■ GIVEN REQUEST 1
According to the album text, at what number did Chamber Music Society re-enter the Billboard 200?
■ GIVEN REQUEST 2
Say whether each statement agrees with the album text, and quote the deciding words: (a) The vinyl version of the album came out in February 2011. (b) "Little Fly" is a poem by Spalding set to music by William Blake. (c) The Washington Post review refers to the album's 12 tracks.

■ TEXT

-*-

Chamber Music Society is the third studio album by American bassist and singer Esperanza Spalding. It was released on August 17, 2010 by Heads Up International. After Spalding's Grammy win for Best New Artist, the album re-entered the Billboard 200 at number 34 with sales of 18,000.

A video was made for the song "Little Fly". The song is a poem by William Blake set to music by Spalding.

A vinyl version of the album was released in February 2011. This version of the album included a bonus track titled "Morning" which was to be included on her Radio Music Society album.

Chamber Music Society was the best-selling contemporary jazz album of 2011.

Critical reception

Bill Friskics-Warren of The Washington Post noted "The mood throughout the album's 11 tracks is languid and improvisatory, with Spalding and members of her chamber ensemble weaving in and out of roomy arrangements that afford them as much chance to linger on a note as to take off on flights of melodic or rhythmic fancy. Their fusion of jazz, contemporary classical and other sources, including some understated funk, is as lively as it is original". Will Layman of PopMatters commented, "2010 brings Spalding’s most ambitious and complex music yet. Chamber Music Society delivers more of what a fan would expect –sinuous singing, a flexible, modern, acoustic jazz trio at the center, Latin rhythms that shift through funk, swing, and Brazilian grooves, but always in service of tuneful soul — while adding some daring new elements as well."

-*-

■ INFORMATION SHOWN
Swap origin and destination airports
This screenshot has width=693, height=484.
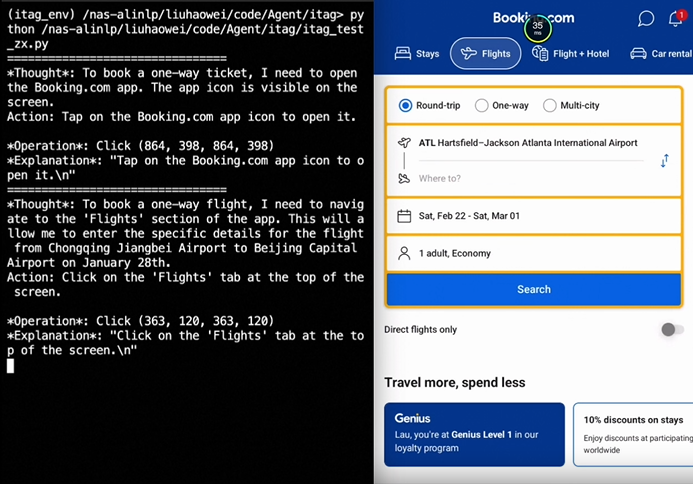(664, 161)
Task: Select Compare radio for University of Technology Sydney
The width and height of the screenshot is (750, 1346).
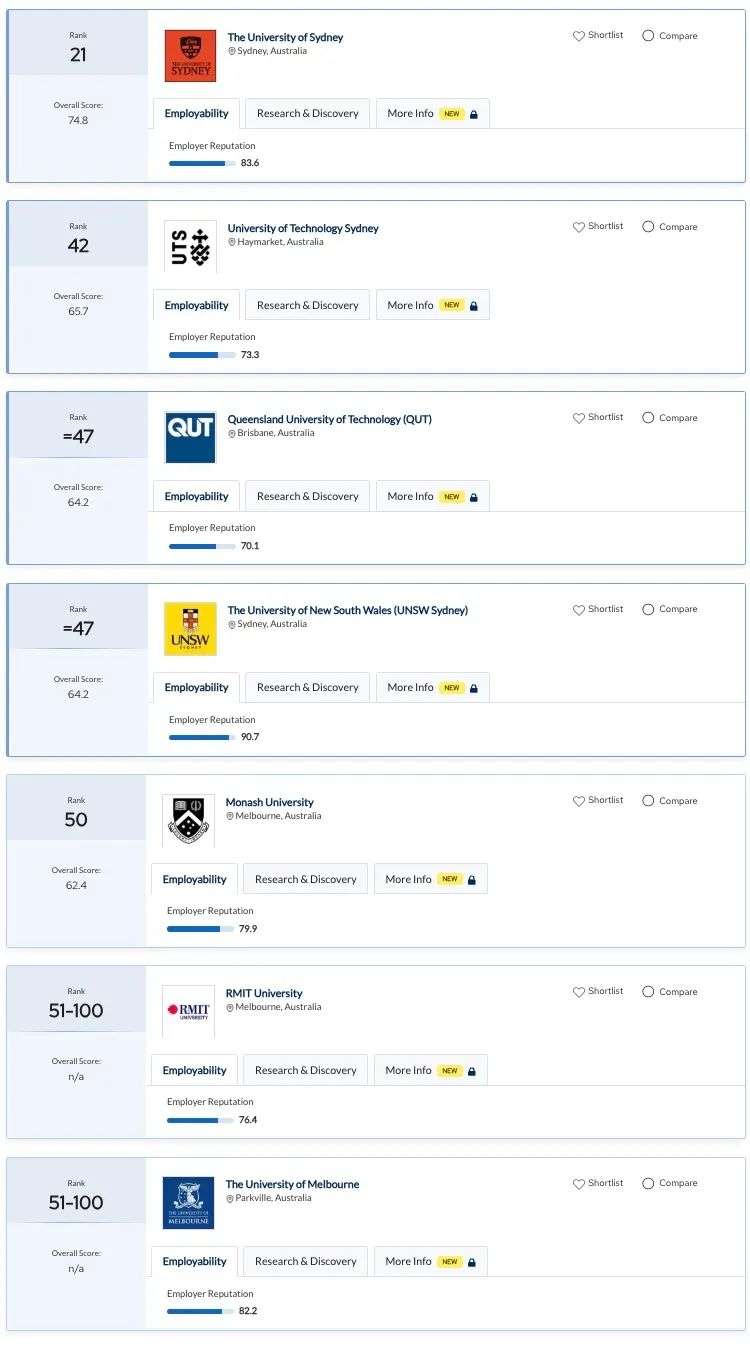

-*-

■ TASK RESULT 1
Number 34.

■ TASK RESULT 2
(a) Yes: "A vinyl version of the album was released in February 2011."
(b) No: "The song is a poem by William Blake set to music by Spalding."
(c) No: "The mood throughout the album's 11 tracks is languid and improvisatory"